Saturday 20 April 2019

Holy Saturday: Silent Vigil



Most people will celebrate today as Easter Saturday. The holiday weekend is well under way and the stash of chocolate has been opened and the sun is shining. The supermarkets ran out of essentials by mid morning. There was a small crisis in Morrison’s earlier as all their Mary Poppins Returns DVDs had sold out - it’s a good job I got mine on Thursday!

If we are doing the drama of Holy Week properly this is not Easter Saturday but Holy Saturday. Jesus has died and has been placed in a tomb. The Jesus project is over and we have come away from witnessing brutality and annihilation in shock and in grief. We now wait to see what on earth life holds for us next. 



This morning, I was glad to be at an 8am Tenebrae Service in church. Various honest and heartfelt readings were shared, and after each one a candle was extinguished. The darkness of grief after any death is real. One of the readings was Hezekiah’s prayer. He’s been having a rough time! Life feels hard.

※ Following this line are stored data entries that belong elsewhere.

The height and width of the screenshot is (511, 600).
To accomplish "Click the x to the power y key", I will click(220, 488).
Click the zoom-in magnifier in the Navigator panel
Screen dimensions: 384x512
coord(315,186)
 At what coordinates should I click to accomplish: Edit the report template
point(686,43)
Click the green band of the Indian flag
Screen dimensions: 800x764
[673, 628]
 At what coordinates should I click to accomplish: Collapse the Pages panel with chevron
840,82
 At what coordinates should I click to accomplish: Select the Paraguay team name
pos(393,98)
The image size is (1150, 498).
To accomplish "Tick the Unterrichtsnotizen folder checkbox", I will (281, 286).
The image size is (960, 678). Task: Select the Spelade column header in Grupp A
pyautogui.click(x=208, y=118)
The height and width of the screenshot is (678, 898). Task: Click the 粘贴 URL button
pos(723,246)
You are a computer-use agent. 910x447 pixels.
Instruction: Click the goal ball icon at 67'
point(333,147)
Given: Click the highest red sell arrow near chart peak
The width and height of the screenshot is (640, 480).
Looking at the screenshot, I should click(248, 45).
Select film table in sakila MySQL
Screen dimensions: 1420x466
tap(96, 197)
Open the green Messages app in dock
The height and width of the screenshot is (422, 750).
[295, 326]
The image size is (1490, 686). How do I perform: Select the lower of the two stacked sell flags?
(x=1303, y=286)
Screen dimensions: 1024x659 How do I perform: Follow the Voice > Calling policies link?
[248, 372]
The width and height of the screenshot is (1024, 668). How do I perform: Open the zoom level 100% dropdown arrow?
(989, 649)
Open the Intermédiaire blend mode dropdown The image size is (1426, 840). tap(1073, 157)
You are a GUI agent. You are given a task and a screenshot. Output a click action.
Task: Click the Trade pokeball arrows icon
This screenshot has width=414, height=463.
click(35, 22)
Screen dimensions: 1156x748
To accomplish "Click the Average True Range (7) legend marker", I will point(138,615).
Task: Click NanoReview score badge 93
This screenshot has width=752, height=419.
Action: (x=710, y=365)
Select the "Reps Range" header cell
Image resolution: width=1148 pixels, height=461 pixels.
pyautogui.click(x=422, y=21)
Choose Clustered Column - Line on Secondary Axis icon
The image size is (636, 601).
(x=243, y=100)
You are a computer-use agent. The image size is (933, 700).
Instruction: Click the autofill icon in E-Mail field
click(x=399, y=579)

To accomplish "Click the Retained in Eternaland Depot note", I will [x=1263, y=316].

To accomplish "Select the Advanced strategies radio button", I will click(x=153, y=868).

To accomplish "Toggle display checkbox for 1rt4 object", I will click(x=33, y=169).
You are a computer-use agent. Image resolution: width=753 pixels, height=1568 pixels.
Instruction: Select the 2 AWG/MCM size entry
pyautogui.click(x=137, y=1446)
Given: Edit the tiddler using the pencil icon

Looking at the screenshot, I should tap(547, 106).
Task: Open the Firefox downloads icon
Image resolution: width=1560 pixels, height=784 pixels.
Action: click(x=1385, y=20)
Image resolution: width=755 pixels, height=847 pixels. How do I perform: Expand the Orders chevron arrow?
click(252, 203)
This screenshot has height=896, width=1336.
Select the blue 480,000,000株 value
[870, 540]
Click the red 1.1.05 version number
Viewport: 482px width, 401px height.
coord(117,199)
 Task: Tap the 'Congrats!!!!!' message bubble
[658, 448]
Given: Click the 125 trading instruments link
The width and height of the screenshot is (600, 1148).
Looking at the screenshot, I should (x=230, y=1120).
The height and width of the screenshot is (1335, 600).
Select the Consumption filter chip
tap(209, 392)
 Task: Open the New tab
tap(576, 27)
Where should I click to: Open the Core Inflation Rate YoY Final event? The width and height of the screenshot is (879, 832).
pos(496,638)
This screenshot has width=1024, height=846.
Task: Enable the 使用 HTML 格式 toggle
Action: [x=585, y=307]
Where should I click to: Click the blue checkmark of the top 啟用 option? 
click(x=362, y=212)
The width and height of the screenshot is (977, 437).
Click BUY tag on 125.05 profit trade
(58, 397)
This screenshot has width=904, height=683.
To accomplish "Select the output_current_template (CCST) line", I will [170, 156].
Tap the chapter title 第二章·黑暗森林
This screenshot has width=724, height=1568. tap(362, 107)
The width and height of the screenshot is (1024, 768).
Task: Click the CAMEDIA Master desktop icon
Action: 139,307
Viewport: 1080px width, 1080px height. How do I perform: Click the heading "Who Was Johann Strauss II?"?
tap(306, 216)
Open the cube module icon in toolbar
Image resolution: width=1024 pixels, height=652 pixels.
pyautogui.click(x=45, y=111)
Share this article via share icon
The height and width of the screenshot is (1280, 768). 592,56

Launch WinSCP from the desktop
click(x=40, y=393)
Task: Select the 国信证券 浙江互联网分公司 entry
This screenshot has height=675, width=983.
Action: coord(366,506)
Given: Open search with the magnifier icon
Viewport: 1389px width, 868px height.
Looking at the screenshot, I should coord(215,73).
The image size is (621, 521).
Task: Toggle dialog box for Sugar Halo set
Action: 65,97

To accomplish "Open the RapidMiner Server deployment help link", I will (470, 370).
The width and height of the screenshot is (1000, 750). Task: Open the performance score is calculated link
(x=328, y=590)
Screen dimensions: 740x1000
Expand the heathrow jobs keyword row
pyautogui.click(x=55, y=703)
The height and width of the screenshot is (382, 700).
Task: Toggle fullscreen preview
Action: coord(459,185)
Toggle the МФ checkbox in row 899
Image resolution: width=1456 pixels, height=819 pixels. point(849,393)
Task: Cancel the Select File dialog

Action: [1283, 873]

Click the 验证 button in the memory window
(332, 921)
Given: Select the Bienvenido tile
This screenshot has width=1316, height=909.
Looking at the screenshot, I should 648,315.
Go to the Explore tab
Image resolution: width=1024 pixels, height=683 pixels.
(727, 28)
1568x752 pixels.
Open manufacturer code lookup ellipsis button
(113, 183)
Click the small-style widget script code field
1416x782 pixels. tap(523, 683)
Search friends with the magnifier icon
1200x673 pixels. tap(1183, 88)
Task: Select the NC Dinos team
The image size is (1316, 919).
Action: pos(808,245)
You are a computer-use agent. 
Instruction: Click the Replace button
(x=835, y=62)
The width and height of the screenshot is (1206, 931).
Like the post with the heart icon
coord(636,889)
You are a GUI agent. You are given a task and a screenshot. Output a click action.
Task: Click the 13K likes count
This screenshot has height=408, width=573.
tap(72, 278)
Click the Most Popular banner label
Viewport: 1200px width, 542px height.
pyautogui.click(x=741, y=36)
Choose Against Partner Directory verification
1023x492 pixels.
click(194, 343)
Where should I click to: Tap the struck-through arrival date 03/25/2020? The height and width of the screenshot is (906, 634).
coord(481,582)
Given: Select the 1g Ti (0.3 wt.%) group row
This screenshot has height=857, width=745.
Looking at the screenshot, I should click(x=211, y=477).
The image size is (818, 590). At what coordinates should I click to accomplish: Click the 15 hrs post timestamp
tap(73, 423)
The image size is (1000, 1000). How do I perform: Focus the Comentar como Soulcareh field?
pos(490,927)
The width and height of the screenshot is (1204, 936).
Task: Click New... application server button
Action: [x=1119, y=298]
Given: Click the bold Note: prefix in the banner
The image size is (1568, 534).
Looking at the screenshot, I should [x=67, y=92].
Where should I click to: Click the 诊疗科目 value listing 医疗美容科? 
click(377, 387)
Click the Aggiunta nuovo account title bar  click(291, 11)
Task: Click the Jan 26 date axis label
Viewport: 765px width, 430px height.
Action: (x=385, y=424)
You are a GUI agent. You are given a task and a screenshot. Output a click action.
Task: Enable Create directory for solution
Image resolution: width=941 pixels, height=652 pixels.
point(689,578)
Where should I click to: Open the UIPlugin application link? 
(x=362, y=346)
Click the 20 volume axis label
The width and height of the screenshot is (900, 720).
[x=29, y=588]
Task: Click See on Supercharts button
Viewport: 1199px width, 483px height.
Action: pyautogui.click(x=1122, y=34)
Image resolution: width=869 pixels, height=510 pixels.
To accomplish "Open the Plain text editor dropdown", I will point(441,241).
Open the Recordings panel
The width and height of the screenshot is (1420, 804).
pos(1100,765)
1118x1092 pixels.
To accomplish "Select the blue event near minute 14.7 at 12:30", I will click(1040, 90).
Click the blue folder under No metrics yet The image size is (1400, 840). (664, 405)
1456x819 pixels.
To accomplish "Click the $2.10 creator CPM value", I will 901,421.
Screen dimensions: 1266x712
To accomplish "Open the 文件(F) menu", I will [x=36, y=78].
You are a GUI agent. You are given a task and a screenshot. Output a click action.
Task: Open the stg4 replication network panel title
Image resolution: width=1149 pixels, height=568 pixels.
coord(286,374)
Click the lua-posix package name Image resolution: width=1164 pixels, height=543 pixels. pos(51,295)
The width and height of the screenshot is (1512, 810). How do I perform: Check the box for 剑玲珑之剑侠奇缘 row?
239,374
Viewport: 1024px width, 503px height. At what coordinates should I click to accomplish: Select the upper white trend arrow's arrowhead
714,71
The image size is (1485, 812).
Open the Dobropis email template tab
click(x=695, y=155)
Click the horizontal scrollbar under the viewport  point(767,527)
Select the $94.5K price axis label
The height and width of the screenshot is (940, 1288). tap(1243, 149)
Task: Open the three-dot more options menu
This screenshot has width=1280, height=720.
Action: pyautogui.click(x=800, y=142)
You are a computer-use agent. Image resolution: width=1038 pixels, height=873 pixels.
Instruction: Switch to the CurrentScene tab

Here’s a bit of it: 

Isaiah 38: 10 - 13

10 I said in the cutting off of my days, I shall go to the gates of the grave:

I am deprived of the residue of my years.

11I said, I shall not see the LORDeven the LORD, in the land of the living:

I shall behold man no more with the inhabitants of the world.

12Mine age is departed, and is removed from me as a shepherd's tent:

I have cut off like a weaver my life: he will cut me off with pining sickness:

From day even to night wilt thou make an end of me.

13I reckoned till morning, that, as a lion, so will he break all my bones:

From day even to night wilt thou make an end of me.



The order of service told us the service would end with the collect then a loud noise before we left in silence. The collect was shared then everyone stamped their feet! I had to look up what this was all about. Apparently it is to remember the terror and shock of the crucifixion and the earthquake before the resurrection. The world is shaken by these events. I’m learning a lot from a different tradition this week. I’m singing in the choir tomorrow (how did that happen?) I gather it gets me a seat as the church will be bursting at the seams. A lot come here to do Easter Sunday.



After the service I went to walk by the harbour in silence. Today is a day to ponder, to wait in between events, to yearn for news, to take time to contemplate the things that have happened. We rush people on after grief too quickly to move on, to get over it, to feel better. We need time to mourn before healing can come. 

But our vigil is that healing will come. And later tonight we gather in the darkness on Cuthberts beach to see what might come to pass. This Saturday experience spiritually is painful but in the waiting and the reflecting we hold on to the belief that God isn’t finished with the story yet...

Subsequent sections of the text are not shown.